THE Ministry of Agriculture is set to soon commence emergency works in anticipation of heavy rainfall and floods during the December-January rainy season.
This was revealed by Subject Minister, Zulfikar Mustapha during an interview with the Guyana Chronicle on Tuesday, where he disclosed that the National Drainage and Irrigation Authority (NDIA) will be spearheading a series of emergency works across vulnerable communities that are prone to flooding.
“We have some emergency works that will start shortly, that will accommodate the heavy rainfall during the Christmas period,” the minister said.
Minister Mustapha said systems will be in place in the capital city, Georgetown. He explained that additional pumps have already been installed at critical areas in the City to ensure sufficient drainage at vulnerable areas.
“We are trying to put all the systems in place but it also depends on the municipality and the City councils, these guys normally get those pumps and they don’t operate them. What I have done is put additional pumps, now we have 14 pumps in the City.”
Meanwhile, in the farming communities across the country, additional works will be done to compliment the works that were done during the recent May/June floods.
“In the farming communities we did a lot of emergency works during the last flood and I am hoping that those works will stand and we will get drainage as quickly as possible. We have also placed additional pumps at various vulnerable parts of the country,” the minister said, adding: “What I have done also is advised the regional chairmen across the country to keep the drainage level of these canals very low, very low so that we can access a reservoir whenever we have heavy rainfall.”
He noted that the NDIA has also been instructed to form a partnership with the various Neighbourhood Democratic Councils (NDCs) across the region to ensure that all drains and canals are cleared and that all pumps and sluices are operable.
“I have also instructed the NDIA, they have been working with the NDCs and other local bodies to get all the sluices and pumps operable and to ensure that all the canals are clear.”
In a report shared by the minister, it was revealed that the highest amount of rainfall can be expected in Regions One, Two, Three, Seven and the northern parts of Region Eight for the period December 2021 to January 2022.
Additionally, the report stated that there is a high chance for wetter than usual conditions across all the regions. Region Nine and the southern parts of Regions Six, Eight and 10 are likely to experience the least amount of rainfall during this period. However, as the season progresses, water levels in conservancies, reservoirs and inland rivers in Region One, to the northern parts of Regions Six, Seven, and 10 are expected to reach maximum capacity.
This publication recently reported that Hydromet data is estimating that the country will continue to see higher than normal levels of rainfall, akin to what Guyana experienced last year November, and which peaked with unprecedented flooding in May/June this year.
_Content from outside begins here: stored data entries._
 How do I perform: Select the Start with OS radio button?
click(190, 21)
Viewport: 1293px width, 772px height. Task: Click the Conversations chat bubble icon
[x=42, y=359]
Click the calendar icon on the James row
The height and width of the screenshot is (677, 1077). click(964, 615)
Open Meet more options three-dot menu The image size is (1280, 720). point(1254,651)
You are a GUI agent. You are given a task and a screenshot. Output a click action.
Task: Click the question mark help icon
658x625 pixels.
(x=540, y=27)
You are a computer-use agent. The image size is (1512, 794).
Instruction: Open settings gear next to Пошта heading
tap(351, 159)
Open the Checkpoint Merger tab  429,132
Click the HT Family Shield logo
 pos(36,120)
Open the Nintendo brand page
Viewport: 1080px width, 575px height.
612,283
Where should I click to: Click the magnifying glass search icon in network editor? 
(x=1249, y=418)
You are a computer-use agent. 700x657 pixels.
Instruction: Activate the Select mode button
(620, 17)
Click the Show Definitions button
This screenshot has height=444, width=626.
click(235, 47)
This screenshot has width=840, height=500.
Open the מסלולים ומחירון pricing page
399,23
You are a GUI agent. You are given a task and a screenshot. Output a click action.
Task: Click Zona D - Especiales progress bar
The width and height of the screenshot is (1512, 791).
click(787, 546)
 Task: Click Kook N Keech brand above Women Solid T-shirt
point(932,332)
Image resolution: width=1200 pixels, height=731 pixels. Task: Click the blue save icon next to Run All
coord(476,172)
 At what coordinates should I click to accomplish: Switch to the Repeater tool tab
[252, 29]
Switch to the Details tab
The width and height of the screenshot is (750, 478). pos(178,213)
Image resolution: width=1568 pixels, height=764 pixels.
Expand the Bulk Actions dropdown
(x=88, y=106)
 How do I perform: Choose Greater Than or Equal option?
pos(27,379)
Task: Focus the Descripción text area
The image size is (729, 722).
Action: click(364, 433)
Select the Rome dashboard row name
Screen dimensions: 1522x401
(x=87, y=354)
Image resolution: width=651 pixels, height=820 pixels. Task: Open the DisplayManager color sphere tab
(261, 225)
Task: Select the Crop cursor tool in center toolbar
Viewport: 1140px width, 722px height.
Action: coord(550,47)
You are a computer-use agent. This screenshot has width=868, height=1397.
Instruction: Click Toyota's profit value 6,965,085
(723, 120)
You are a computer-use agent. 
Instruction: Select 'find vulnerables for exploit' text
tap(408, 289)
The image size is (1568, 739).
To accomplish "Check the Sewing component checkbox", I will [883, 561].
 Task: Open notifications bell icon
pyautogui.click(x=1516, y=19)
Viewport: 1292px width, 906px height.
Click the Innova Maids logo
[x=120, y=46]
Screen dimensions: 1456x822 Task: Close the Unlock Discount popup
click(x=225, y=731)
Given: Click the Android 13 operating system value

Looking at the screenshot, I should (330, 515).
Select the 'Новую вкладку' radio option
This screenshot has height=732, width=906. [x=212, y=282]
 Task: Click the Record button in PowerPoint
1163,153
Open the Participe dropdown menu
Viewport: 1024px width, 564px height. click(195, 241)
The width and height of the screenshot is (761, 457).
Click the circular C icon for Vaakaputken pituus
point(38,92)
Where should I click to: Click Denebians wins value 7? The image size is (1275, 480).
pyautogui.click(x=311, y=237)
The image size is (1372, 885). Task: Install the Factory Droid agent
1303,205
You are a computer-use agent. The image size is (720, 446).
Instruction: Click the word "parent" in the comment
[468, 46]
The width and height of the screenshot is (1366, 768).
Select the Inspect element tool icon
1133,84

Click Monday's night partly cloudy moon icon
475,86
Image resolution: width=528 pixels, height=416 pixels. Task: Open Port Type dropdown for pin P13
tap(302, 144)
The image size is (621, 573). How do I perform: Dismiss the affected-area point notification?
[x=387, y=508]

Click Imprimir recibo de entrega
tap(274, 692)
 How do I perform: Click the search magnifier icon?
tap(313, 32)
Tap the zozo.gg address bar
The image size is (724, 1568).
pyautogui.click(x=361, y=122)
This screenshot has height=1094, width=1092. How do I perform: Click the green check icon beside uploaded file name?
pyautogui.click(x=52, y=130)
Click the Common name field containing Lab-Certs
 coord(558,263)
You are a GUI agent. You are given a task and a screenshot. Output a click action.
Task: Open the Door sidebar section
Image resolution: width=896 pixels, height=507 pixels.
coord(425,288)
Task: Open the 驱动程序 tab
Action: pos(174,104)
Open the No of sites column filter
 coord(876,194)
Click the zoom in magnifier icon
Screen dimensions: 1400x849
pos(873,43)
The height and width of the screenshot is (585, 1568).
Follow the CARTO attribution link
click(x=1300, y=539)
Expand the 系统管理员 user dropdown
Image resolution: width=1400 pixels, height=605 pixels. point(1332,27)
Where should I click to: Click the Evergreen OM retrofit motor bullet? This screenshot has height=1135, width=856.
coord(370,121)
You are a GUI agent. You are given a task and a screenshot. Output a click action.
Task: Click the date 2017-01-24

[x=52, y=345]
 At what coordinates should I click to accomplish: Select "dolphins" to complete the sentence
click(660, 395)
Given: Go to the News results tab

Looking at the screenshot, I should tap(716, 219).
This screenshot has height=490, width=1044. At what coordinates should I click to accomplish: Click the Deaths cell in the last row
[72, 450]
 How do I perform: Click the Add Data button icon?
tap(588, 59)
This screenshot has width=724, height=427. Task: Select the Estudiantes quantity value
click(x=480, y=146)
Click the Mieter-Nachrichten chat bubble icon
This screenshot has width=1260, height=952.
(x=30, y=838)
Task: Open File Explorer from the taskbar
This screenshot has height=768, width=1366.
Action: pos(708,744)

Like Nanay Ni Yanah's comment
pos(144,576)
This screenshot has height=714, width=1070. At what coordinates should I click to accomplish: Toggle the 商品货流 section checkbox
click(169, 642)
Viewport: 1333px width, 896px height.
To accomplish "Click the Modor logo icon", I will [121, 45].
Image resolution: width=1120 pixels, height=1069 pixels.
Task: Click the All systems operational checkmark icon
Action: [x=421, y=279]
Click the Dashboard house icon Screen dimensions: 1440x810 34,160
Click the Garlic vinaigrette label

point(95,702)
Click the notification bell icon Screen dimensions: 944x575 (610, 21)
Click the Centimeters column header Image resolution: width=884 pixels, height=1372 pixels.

Chief Hydromet Officer, Dr. Garvin Cummings, in a previous interview, said that the Hydromet Office is able to forecast for up to six months and, thus far, from all indications Guyana can expect a recurrence of what was experienced last November.
Beginning from November 2020, Guyana experienced month-on-month unprecedented high levels of rainfall that caused unprecedented flooding all across the country. Though the country is usually prone to flooding, the flooding is usually most common in areas along the coast.
However, the May/June rainy season saw flooding in all the regions, with Regions Two, Five, Six, Seven, Eight, Nine and 10 being severely affected.
President Irfaan Ali had declared the situation a national disaster. Agriculture and mining were some of the hardest hit sectors, and in some cases, entire communities had to be evacuated. Billions of dollars in flood-relief were later distributed to mitigate the impact of the flooding.